The Devil's Feather - Minette Walters [57]
Jess was right about my appearance. I did look like shit. Red-eyed and haggard, and easily as old and desiccated as a ninety-eight-year-old virgin. As I washed my face and tugged a brush through my hair, I asked myself what I was thinking of. I’d hardly written anything since I’d arrived—except emails to Alan and Dan—and the only people I spoke to on a regular basis were my parents, Jess and Peter. My days were spent surfing the net, researching information on psychopaths and deviants. My nights were spent dreaming about them.
“Stalker types: The delusional stalker often has a history of mental illness which leads him to fantasize that his victim is in love with him. The vengeful stalker—the most dangerous—seeks revenge…”
“Sadist Rapist: One who seeks to punish a woman by the use of violence and cruelty. The victim is typically only a symbol of the source of his anger. He is usually very deliberate in his rapes and plans each one carefully. The victims are often traumatized, suffer extreme physical injuries and, in many cases, are murdered…”
“Torturer: One who inflicts extreme physical and mental pain for the purpose of punishment or obtaining information. Abuse may include: blindfolding; enforced constant standing or crouching; near drowning through submersion in water; near suffocation by plastic bags being tied round the head; rape…”
When John Donne wrote “no man is an island, entire of itself” he can’t have known about genuine introverts like Jess or sociopaths like MacKenzie. Such people might live within communities—albeit on the fringes—but their reclusiveness, their reticence, even their indifference to what others think, means, at best, that they’re only semi-attached to the “continent” of mankind. If they engage with the rest of us at all, it’s on their own terms and not on ours.

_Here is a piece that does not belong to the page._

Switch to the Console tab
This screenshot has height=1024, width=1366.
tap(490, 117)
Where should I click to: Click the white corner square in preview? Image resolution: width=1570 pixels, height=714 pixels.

MacKenzie’s isolation had turned him into a predator, although it’s arguable which came first—his sadism or his alienation. It’s unlikely he was born with sadistic fantasies—what baby is?—but a harsh childhood might have led to them. By contrast, Jess’s introversion seems to have been inherited from her father, although the tragedies in her life may have exacerbated it. Sometimes, particularly when she refused to speak, I felt there was an autistic element to her personality. She was certainly a gifted artist and gave the same obsessive commitment to her work that savants show.
In her own way, she was charismatic. She inspired affection and loyalty in those who chose to interact with her, and a disproportionate dislike among those who didn’t. There was no middle ground with Jess. You loved her or loathed her, and in either case accepted her detachment as part of the package.
All of which persuaded me back downstairs within the half-hour limit because I needed her a great deal more than she needed me.
Extracts from notes, filed as “CB16–19/05/04”
…The police in Baghdad suggested that my alleged “ignorance” might be due to Stockholm Syndrome—I’d developed a bond with my captors to stay alive and was withholding information out of gratitude for my release. They told me it was nothing to be ashamed of. It happens to most hostages because their lives depend on their captors, and it’s a classic self-protection measure to befriend the one who threatens you. When I denied it, they lost sympathy with me.
…The only bond I developed was with the footsteps. I longed for them because I was afraid I’d been left to die of slow starvation and dehydration…and feared them because it meant I’d be taken out of the crate. I certainly developed a psychological attachment to sounds. I was owned for three days—and still am.
…I was never going to give details of what happened. How could I explain my smiles to strangers? Did I ever say no? Did I ever think about saying no?
…Do all sadists understand the power they wield? Are all victims programmed to respond in the same way to fear and pain?